When Ken phones Celia's mobile in panic he discovers that both she and John are (separately) out of town for the day and there's just a slim chance that he can avert disaster by breaking into the house, erasing the contents of the tape, and then getting the hell out again. Yes, there are alarms and locked doors and all that stuff, but Celia can talk him through that. As if it weren't already complicated enough, though, Ken's phone battery is low, and he's got the mother of all hangovers.

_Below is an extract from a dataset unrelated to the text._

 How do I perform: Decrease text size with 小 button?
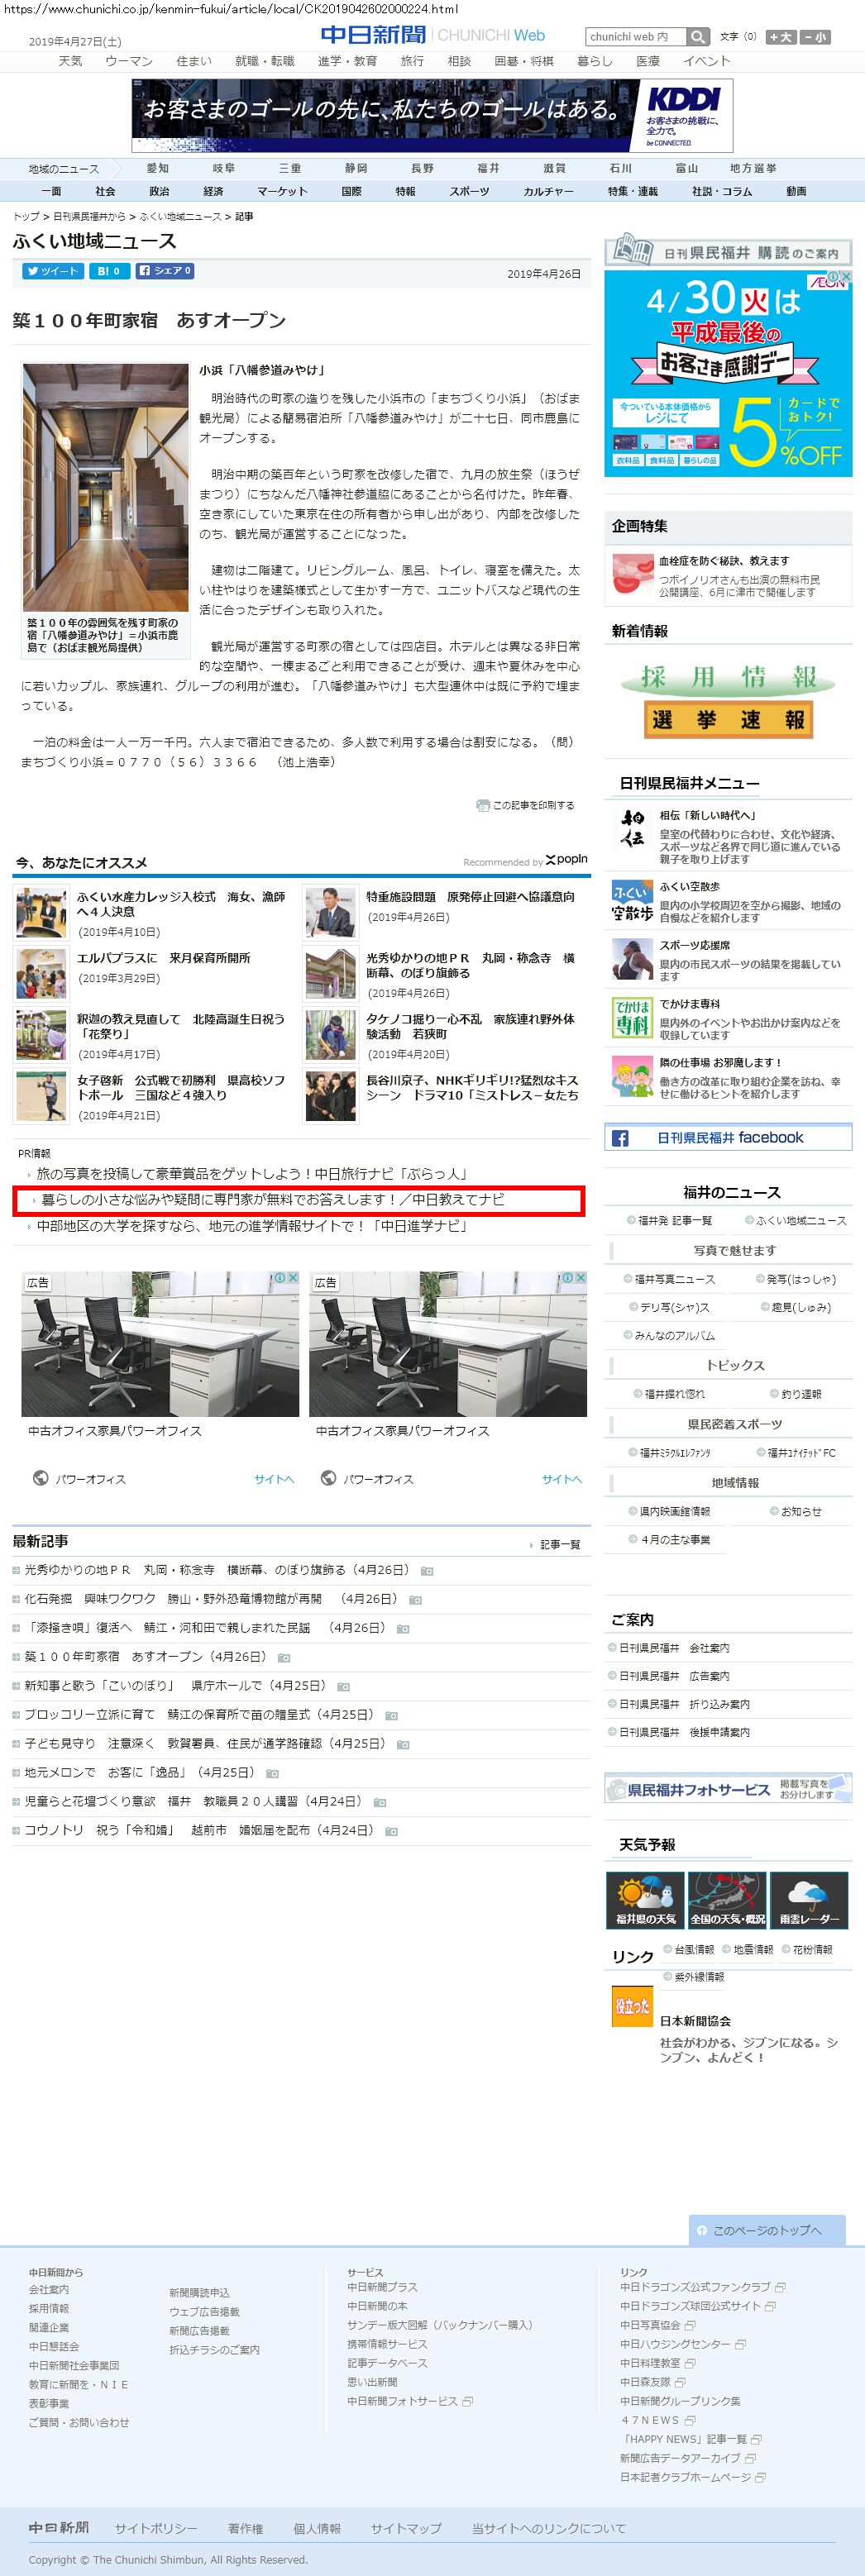(815, 37)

As remarkably successfully as the break-in goes, considering, Merrial inevitably finds out about it (who'd have thought a major gangster might be paranoid enough to have CCTV?) and so the scene is set for the climactic scenes whereby Ken is whisked away again, this time by professionals who aren't going to let him escape, for a nice little chat with Mr. Merrial. Can Ken's quick wit and silver-tongued talky skills get him out of this one?

Dead Air was published in 2002, in the wake of the 9/11 attacks, which feature tangentially in the plot and are clearly the inspiration for a couple of Ken's rants (either on-air or in the pub, since he's one of those guys who doesn't seem to have an "off" switch), not to mention being the inspiration for the cover image on my paperback copy. Other than that they're not really central to the plot; one of the reasons for this is that there is almost no plot to speak of. Apart from the attempted kidnap incident (for wholly contrived and implausible reasons) about halfway through, the only real action that occurs is the break-in to the Merrial house, which commences around page 360 of a 430-page novel. The panicked attempt to get to an answerphone to erase a message before it's heard has a strong 1980s sitcom feel about it, to the extent that you can almost imagine it happening in speeded-up motion with the Benny Hill theme playing in the background. It's a trope that featured in Douglas Adams' Dirk Gently's Holistic Detective Agency as well, and no doubt countless other places.

Ken Nott is clearly an authorial alter ego, and a pretty transparent one at that, his job providing Banks with a convenient mouthpiece for some fairly facile anti-Bush and anti-religion diatribes. It's a bit of authorial wish-fulfilment having Ken's ranty articulacy make him strangely irresistible to women, too. Ken is also, with his penchant for drink and drugs, something of a retread of the Cameron Colley character from Complicity.

The basic problem with Dead Air, a bit like its immediate (among the non-"M" mainstream fiction, anyway) predecessor The Business, is that despite being written in Banks' engaging style, and therefore being very readable, nothing of any great significance actually happens, and it's therefore difficult to see what the point of it was. This Guardian review suggests that maybe he gradually came to find the separation between the wildly imaginative science fiction strand (as "Iain M Banks") and the mainstream fiction stifling to the latter. It's certainly true that while The Business (1999) and Dead Air (2002) are not especially great, the M-branded book between them, Look To Windward (2000), is one of the best things he ever wrote.

Dead Air is the second book in this series to feature the events of 9/11 as a plot device, the other being Falling Man.